Searchable abstracts of presentations at key conferences in endocrinology
Endocrine Abstracts (2008) 16 P349

ECE2008 Poster Presentations Growth and development (14 abstracts)

Population-based data of quality of life assessment of growth hormone deficiency in adults (QoL-AGHDA)

Joern Moock 1 , Christin Albrecht 2 , Henry Voelzke 1 , Matthias Nauck 3 , Maria Koltowska-Haggström 4 , Thomas Kohlmann 1 & Henri Wallaschofski 2


1Institute for Community Medicine, Greifswald, Germany; 2Department of Gastroenterology, Endocrinology and Nutrition, Greifswald, Germany; 3Institute of Clinical Chemistry and Laboratory Medicine, Greifswald, Germany; 4Pfizer Endocrine Care, Sollentuna, Sweden.


Objective: Age- and gender-specific reference values for quality of life (QoL) measures are important to assess the impact of growth hormone deficiency (GHD). The objective of this study was to develop population-based data for the QoL-AGHDA instrument for Germany and to compare this data with corresponding Qol-AGHDA scores of the German KIMS cohort during growth hormone treatment, to investigate the association between the Qol-AGHDA score and the IGF-1 values in the German KIMS cohort as well as in the background population.

Design: For the purpose of this study, a questionnaire was developed that contained the QoL-AGHDA as well as questions recording an individual’s general situation and social functioning. The questionnaire was sent out to a sample of 3,925 individuals drawn from a cross-sectional study in Germany. Corresponding data for 651 patients were retrieved from the German KIMS cohort. Moreover, the association between the Qol-AGHDA score and the IGF-1 values in the KIMS cohort as well as in the background population were analysed.

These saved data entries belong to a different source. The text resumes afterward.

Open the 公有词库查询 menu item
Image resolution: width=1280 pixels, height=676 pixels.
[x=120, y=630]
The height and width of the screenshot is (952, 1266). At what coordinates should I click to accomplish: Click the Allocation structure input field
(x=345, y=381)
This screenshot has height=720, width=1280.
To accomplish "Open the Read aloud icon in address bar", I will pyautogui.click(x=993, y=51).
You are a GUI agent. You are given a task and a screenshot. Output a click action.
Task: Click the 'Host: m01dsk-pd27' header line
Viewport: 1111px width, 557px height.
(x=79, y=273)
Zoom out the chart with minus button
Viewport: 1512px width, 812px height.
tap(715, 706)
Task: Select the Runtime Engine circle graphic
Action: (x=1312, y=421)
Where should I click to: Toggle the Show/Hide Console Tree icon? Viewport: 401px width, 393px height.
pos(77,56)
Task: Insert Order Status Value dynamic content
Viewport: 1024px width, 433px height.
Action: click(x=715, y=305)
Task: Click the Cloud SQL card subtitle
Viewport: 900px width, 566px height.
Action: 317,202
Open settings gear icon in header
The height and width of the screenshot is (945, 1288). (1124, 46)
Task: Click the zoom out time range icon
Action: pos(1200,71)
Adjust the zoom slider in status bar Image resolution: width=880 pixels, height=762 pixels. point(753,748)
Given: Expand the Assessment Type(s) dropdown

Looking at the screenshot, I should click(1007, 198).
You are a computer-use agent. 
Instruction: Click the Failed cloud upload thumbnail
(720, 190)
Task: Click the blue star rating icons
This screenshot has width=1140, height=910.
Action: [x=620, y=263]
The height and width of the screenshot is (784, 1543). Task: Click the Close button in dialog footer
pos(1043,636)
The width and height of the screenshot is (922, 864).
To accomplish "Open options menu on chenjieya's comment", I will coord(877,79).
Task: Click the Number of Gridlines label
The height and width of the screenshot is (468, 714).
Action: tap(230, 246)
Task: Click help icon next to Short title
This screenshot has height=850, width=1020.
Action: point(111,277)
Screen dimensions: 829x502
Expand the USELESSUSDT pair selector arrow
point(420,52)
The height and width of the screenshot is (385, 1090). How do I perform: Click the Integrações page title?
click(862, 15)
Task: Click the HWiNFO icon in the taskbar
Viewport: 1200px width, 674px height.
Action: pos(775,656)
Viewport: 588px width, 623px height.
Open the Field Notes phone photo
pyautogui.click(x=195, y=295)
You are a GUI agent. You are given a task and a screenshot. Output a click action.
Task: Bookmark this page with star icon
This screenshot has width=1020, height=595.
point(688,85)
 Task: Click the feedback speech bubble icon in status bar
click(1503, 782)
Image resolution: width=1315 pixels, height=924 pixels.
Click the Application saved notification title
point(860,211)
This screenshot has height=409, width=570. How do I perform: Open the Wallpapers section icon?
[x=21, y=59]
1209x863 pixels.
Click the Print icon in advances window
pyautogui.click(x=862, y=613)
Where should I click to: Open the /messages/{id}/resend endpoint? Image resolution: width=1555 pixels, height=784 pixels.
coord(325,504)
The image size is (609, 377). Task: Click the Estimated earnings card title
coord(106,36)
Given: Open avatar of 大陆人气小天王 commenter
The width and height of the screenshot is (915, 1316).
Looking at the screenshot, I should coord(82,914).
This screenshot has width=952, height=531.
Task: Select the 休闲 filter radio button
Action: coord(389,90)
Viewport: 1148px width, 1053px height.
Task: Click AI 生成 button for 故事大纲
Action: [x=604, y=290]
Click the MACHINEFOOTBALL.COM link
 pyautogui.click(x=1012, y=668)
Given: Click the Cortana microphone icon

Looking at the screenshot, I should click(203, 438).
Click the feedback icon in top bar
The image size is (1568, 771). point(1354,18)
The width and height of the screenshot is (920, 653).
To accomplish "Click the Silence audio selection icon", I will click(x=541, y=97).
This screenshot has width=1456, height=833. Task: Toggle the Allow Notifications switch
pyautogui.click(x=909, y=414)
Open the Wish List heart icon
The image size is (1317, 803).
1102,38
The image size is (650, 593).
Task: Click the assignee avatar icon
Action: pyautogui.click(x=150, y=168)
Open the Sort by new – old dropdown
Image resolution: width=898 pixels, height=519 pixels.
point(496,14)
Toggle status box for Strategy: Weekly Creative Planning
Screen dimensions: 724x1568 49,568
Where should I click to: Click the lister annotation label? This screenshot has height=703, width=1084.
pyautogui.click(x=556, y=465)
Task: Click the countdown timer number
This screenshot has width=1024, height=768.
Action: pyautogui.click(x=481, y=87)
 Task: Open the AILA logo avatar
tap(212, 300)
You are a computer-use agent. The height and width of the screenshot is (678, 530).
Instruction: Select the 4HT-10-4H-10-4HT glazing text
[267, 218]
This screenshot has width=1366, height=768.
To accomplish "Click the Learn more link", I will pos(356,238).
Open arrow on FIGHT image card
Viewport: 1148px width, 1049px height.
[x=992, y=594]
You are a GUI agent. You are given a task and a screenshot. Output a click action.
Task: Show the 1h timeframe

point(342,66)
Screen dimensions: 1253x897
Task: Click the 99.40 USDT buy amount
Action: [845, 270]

Results: The mean QoL-AGHDA scores for the general population were 4.5 (4.6) for men (women), respectively, compared with 8.8 (9.1) for KIMS patients before starting growth hormone replacement. For both males and females differences in mean QoL-AGHDA scores between general population and patients were statistically significant for all age categories (P<0.05). In the general population, the mean QoL-AGHDA score for each category of self-assessed health status increased progressively, indicating a poorer QoL as health status declined.

Conclusions: This study reports QoL-AGHDA scores for a population-based sample of Germany and confirms the extent of QoL impairment in patients with GHD in comparison with the general population.